Z invites Elon to Kyiv. Ugh.
Maybe The Operator can arrange the visit. Sean Penn can accompany. With Imagine Dragons. They can all sing Carol of the Bells after Klitschko erects the 12-meter tall diesel-generator powered Xmas tree next week.
Some time ago, before Putin tried to decapitate Kyiv, Ukraine announced that every community with a hundred potential broadband subscribers would have ADSL brought to them. Months later my local mairie in Semihory snapped into action by putting a petition on its reception desk. But in a village where the median age is about seventy, and where there are probably more hatchets than computers, and where no one ever goes to the селсовет, there was no mad rush to sign up. So I had to do it myself.
For years I tried to get satellite to work, but the rates were always ridiculous (consumption-wise, analogous to a hundred bucks for a bowl of tapwater), and while my Fijitsu could theoretically be configured to negotiate the VPN moat and drawbridge of satellite broadband, people were happy to point out that no one ever had.
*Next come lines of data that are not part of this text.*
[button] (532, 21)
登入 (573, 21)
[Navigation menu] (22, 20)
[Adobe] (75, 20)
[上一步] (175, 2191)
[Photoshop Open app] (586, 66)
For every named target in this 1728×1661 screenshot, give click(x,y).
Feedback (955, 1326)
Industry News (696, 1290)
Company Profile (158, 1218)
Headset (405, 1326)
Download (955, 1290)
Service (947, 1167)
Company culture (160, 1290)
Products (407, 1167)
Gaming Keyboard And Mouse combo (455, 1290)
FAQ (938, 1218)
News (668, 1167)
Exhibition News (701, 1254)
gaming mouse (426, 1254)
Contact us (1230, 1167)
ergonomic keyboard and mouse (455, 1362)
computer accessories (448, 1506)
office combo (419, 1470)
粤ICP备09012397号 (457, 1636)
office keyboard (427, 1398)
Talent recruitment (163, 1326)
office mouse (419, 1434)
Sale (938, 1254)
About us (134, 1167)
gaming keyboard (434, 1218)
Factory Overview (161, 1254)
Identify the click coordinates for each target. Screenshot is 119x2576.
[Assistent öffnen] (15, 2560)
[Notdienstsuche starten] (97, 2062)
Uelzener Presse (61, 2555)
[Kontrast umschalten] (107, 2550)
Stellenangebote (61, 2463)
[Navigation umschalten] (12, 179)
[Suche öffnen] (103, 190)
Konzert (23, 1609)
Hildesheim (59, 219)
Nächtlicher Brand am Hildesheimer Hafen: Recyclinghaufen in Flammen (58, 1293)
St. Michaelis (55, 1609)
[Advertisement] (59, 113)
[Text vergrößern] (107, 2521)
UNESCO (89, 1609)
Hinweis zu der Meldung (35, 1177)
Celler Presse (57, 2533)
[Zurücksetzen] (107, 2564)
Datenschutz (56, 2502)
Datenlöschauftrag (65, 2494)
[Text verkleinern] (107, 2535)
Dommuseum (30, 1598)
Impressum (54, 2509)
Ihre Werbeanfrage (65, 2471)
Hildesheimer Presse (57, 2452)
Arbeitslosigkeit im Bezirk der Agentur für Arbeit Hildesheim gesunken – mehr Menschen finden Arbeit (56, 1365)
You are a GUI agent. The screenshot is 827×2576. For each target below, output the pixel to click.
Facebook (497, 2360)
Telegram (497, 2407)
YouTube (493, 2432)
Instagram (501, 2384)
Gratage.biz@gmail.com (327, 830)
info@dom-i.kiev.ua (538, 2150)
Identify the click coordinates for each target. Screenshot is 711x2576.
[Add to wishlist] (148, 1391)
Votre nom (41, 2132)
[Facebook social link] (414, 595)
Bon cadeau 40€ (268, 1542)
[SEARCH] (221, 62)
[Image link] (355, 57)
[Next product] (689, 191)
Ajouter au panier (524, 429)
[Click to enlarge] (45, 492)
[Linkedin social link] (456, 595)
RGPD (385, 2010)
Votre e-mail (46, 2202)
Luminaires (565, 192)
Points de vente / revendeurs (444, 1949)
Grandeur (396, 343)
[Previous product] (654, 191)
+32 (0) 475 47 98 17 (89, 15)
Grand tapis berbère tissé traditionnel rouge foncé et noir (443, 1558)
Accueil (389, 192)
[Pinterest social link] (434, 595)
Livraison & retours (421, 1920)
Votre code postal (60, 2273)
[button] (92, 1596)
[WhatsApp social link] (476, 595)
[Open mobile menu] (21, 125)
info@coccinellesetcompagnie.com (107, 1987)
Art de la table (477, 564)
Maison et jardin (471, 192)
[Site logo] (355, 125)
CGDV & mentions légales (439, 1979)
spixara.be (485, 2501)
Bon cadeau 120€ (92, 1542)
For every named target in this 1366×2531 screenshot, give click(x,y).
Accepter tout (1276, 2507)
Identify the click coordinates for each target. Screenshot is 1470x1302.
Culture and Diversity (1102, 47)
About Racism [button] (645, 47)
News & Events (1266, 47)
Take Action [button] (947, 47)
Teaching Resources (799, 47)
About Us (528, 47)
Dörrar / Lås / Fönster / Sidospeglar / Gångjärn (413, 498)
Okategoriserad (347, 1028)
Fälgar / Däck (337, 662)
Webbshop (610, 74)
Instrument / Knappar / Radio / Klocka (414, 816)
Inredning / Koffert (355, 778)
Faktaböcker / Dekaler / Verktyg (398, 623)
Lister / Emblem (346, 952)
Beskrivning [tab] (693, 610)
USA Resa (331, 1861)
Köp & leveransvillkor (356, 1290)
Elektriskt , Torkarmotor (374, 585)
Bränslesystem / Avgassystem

After Kyivstar erected a tower up the road, though, rates became more affordable. Thanks to Elon, I pay nothing for my Starlink connection. Packages are on offer that compete in price with terrestrial DSL, without miserly bandwidth limitations. So I just signed the hell up, using a false name and fake address. My connection is a lot faster than the retired Russian general with the pig and goat cheese farm two хутори away.
My two Twitter accounts are abdymok and dronedept. I use them to keep track of bodega cats and Ukraine experts, such as Timothy Snyder, who is finding it enormously difficult to put together a lecture about Ukraine’s contemporary political history post Independence.